The task -> All lines with the word "value" must be pulled from the entries below.

** Opening Data block **

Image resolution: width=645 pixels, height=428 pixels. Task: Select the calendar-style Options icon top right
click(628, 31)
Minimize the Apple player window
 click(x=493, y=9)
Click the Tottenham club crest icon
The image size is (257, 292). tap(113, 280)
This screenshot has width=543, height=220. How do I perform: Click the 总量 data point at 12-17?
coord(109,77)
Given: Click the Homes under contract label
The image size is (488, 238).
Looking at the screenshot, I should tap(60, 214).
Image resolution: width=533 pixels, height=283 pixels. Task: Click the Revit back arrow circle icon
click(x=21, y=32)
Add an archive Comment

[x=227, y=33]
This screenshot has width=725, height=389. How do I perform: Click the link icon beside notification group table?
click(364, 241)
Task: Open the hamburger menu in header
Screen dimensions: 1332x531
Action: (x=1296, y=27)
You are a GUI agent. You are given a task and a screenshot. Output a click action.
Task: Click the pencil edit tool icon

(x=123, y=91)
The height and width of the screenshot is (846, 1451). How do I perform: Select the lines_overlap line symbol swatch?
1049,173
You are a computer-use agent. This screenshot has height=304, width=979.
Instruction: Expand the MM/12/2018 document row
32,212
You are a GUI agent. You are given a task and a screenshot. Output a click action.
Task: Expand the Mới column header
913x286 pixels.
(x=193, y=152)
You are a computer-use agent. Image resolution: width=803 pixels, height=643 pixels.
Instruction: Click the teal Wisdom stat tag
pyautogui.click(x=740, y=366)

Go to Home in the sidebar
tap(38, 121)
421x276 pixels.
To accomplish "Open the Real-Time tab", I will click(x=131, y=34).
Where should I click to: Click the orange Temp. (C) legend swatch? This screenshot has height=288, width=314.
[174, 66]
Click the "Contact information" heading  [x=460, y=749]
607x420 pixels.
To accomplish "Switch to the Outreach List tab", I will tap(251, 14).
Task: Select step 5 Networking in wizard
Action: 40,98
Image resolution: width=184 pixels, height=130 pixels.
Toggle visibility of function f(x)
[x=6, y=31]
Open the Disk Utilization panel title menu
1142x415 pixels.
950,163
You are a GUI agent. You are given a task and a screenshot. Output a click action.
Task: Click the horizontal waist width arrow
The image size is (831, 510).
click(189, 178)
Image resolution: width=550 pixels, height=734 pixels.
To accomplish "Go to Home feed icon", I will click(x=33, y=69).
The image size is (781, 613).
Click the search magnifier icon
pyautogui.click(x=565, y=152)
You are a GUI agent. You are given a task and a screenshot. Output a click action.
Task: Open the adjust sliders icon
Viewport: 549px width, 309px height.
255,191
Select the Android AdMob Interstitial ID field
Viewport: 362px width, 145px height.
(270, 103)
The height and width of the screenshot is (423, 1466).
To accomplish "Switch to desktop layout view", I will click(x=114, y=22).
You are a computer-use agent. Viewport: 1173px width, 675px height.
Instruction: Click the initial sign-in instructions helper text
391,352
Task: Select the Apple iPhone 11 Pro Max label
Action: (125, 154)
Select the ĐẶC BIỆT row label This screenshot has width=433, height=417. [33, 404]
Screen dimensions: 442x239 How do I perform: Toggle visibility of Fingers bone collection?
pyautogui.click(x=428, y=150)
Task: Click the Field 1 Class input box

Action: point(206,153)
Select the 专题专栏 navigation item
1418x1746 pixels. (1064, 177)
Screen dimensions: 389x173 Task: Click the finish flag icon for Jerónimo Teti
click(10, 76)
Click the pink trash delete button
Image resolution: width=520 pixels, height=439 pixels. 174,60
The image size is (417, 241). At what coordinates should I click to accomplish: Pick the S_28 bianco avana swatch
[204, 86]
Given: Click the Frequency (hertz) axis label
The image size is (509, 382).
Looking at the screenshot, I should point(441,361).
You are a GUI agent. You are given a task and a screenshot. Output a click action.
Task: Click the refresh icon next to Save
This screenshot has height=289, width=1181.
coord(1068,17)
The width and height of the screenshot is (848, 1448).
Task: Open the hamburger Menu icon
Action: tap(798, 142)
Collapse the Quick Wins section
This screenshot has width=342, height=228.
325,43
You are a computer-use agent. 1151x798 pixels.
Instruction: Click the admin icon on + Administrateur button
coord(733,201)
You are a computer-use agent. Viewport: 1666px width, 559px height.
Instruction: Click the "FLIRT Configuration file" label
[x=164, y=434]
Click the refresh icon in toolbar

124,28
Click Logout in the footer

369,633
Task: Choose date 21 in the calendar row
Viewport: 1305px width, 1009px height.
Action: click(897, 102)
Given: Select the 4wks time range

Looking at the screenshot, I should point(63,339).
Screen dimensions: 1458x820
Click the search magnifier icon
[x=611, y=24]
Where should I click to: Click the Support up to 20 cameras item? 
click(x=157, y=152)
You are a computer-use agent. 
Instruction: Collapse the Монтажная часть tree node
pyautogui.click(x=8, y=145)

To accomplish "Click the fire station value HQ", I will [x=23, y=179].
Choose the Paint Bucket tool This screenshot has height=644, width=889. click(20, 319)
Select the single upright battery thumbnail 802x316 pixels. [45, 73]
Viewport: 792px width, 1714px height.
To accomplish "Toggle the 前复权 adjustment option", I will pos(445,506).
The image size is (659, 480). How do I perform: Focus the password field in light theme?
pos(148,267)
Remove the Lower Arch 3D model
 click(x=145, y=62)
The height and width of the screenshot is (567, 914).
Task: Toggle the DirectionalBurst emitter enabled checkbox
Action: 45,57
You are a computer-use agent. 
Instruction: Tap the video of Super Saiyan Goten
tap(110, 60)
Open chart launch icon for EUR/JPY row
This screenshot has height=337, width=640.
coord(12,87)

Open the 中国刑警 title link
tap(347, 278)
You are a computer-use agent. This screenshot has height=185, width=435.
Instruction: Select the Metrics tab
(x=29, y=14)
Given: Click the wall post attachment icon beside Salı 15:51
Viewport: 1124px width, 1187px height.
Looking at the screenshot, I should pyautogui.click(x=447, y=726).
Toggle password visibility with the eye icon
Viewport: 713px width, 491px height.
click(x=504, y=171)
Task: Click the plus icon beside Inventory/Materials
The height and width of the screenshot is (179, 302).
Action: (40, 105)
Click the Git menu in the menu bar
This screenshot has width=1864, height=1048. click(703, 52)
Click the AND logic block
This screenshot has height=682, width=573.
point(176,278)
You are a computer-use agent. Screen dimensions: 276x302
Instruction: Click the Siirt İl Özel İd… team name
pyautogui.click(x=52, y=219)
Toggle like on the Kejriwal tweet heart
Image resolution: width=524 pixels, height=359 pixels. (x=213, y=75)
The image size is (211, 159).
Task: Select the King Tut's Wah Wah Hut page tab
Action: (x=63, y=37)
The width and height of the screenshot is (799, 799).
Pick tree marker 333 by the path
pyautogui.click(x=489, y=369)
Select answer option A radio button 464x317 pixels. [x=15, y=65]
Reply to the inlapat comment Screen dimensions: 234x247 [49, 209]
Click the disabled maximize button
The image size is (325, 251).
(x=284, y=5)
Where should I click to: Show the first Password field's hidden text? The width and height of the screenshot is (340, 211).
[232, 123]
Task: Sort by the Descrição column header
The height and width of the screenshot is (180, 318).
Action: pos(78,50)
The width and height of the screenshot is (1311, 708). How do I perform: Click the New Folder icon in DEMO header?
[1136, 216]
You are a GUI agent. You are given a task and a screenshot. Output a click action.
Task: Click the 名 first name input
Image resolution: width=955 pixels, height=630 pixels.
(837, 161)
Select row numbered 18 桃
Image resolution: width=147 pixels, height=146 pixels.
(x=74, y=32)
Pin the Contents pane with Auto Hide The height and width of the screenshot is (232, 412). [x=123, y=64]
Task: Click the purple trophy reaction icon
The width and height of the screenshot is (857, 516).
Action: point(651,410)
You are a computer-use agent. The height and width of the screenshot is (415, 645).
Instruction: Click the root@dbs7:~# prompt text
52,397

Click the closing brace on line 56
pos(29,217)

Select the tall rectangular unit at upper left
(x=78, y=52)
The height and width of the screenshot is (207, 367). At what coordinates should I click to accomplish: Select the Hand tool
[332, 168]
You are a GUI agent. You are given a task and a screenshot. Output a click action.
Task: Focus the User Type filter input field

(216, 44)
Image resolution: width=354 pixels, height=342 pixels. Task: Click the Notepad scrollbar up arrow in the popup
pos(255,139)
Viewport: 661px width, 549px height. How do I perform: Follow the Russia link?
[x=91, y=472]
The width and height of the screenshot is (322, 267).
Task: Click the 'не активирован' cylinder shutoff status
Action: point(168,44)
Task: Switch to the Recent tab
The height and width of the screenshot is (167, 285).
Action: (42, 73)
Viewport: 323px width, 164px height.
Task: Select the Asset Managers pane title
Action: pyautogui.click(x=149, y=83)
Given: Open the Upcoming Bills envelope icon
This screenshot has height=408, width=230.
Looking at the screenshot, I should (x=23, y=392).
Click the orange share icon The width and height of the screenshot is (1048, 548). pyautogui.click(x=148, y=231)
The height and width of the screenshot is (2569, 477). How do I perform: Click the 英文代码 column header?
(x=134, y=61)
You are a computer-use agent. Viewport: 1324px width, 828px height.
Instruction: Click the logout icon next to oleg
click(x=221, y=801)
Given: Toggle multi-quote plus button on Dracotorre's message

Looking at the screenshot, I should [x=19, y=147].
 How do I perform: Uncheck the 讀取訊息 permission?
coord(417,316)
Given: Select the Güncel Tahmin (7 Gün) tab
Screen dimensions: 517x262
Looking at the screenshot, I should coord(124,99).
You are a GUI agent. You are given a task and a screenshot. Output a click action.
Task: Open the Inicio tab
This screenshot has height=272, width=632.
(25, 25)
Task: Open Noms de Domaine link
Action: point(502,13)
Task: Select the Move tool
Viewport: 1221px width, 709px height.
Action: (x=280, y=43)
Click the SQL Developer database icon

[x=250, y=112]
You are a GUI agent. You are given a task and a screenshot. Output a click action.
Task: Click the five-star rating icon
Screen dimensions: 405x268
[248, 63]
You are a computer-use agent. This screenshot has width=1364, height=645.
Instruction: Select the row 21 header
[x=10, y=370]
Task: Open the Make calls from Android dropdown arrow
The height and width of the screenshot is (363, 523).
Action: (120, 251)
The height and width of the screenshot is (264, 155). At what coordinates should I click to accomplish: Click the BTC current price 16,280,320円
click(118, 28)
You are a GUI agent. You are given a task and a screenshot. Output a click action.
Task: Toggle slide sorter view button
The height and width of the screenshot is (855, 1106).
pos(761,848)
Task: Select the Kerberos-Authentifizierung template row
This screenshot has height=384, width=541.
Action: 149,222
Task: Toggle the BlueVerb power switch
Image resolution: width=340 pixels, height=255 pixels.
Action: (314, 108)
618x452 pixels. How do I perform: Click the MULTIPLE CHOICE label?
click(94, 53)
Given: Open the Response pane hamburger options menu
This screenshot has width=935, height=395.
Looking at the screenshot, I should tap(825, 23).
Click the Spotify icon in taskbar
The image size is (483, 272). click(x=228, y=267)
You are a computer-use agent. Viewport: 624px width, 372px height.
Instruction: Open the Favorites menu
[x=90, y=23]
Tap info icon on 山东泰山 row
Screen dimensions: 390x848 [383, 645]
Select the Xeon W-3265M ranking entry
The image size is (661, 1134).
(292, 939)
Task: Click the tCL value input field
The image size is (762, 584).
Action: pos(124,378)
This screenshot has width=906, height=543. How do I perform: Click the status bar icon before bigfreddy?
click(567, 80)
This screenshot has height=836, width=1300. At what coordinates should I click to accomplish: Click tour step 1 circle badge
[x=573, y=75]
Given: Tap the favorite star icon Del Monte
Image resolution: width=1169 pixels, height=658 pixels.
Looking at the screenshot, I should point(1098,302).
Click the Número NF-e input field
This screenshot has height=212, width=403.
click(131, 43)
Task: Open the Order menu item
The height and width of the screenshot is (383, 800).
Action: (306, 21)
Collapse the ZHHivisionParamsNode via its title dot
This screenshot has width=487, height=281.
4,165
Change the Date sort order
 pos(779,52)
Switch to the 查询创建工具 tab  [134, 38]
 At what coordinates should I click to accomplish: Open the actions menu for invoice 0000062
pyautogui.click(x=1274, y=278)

** Closing Data block **

Exercise result ->
To accomplish "Click the fire station value HQ", I will [x=23, y=179].
Task: Click the tCL value input field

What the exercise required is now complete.